*REQUIREMENT*.
Keep only the lines of the data below that contain "area", and copy them.
==========
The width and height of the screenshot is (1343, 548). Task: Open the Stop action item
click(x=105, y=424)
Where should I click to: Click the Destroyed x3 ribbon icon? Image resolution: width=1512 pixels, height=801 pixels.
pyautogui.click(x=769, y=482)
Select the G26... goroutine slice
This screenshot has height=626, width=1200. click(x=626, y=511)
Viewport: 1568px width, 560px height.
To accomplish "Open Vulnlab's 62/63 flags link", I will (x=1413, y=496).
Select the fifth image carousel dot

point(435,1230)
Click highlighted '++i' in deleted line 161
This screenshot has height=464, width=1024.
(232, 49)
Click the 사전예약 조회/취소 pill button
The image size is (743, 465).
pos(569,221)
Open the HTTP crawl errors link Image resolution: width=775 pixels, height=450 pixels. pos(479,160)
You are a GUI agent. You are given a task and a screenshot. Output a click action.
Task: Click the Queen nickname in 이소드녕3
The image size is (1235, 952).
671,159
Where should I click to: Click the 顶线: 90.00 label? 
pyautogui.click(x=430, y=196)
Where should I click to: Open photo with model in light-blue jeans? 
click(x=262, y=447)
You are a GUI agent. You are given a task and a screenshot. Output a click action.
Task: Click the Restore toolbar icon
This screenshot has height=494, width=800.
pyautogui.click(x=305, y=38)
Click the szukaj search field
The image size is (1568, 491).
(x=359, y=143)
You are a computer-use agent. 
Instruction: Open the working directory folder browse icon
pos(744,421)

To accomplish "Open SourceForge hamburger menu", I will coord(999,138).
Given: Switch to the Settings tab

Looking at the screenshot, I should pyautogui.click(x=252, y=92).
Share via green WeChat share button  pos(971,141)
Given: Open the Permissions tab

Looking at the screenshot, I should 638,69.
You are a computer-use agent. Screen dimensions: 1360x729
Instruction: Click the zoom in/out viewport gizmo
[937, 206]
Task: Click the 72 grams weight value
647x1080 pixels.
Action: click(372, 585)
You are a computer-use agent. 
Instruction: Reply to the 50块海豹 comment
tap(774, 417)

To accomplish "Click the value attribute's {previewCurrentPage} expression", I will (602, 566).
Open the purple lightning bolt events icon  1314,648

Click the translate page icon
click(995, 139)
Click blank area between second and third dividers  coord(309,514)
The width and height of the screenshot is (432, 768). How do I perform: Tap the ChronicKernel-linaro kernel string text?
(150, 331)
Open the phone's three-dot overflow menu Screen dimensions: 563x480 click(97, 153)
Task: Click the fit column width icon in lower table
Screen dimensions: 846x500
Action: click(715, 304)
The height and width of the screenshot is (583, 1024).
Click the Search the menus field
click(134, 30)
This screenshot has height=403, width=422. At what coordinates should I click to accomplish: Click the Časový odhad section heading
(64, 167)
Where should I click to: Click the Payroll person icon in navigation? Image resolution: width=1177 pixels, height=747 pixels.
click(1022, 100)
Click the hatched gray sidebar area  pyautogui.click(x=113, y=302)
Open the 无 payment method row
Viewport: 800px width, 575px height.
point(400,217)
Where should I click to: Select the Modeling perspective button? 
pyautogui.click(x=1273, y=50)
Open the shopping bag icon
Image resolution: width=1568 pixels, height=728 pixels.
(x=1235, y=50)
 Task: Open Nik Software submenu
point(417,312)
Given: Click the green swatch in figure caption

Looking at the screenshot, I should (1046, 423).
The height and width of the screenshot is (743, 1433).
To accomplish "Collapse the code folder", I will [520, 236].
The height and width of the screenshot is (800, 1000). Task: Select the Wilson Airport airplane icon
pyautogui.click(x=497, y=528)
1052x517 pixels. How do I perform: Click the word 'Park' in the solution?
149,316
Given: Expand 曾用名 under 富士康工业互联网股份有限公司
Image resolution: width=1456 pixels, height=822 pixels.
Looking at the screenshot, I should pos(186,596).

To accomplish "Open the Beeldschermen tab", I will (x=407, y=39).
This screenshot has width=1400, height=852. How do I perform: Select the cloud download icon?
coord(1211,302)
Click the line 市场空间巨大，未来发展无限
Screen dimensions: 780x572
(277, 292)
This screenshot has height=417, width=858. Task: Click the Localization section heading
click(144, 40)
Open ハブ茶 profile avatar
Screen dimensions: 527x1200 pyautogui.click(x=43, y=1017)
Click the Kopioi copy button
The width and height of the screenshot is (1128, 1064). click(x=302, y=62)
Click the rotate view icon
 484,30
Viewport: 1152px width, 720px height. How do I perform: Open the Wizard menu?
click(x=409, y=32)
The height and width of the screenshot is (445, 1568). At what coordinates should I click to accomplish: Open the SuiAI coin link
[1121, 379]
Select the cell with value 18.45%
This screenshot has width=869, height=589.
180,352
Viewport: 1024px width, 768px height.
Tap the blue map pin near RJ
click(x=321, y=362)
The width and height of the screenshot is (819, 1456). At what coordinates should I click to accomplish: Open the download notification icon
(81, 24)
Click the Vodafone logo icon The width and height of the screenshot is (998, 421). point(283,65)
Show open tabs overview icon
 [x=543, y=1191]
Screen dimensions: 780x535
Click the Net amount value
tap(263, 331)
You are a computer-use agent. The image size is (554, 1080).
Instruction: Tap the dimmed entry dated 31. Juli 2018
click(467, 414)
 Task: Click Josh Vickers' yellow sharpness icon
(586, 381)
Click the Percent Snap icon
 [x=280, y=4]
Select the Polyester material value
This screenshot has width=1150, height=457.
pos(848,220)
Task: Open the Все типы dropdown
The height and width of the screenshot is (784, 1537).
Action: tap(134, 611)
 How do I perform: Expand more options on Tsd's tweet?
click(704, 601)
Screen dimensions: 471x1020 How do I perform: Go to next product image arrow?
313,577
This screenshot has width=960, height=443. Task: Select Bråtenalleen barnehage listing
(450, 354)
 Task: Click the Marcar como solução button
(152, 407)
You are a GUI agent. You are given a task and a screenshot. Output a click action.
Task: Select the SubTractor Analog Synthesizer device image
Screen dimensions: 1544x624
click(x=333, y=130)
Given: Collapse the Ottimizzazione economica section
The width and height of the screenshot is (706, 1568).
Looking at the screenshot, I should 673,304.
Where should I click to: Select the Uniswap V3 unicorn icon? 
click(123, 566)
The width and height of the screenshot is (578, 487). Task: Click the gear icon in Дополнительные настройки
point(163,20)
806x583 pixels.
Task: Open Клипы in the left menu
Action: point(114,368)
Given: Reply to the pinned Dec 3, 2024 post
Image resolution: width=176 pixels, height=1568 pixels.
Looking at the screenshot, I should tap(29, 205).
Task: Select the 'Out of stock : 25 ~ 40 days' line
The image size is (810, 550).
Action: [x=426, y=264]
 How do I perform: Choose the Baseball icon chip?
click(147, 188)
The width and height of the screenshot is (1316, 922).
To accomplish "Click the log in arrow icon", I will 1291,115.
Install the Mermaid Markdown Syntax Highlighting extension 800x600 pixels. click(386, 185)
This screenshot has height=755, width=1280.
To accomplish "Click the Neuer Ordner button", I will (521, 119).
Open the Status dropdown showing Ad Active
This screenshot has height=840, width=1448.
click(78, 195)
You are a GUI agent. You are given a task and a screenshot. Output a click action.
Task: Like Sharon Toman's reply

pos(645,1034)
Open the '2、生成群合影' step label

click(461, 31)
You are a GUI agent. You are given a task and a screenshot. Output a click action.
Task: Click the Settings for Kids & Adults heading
==========
*REPLY*.
Click blank area between second and third dividers  coord(309,514)
Click the hatched gray sidebar area  pyautogui.click(x=113, y=302)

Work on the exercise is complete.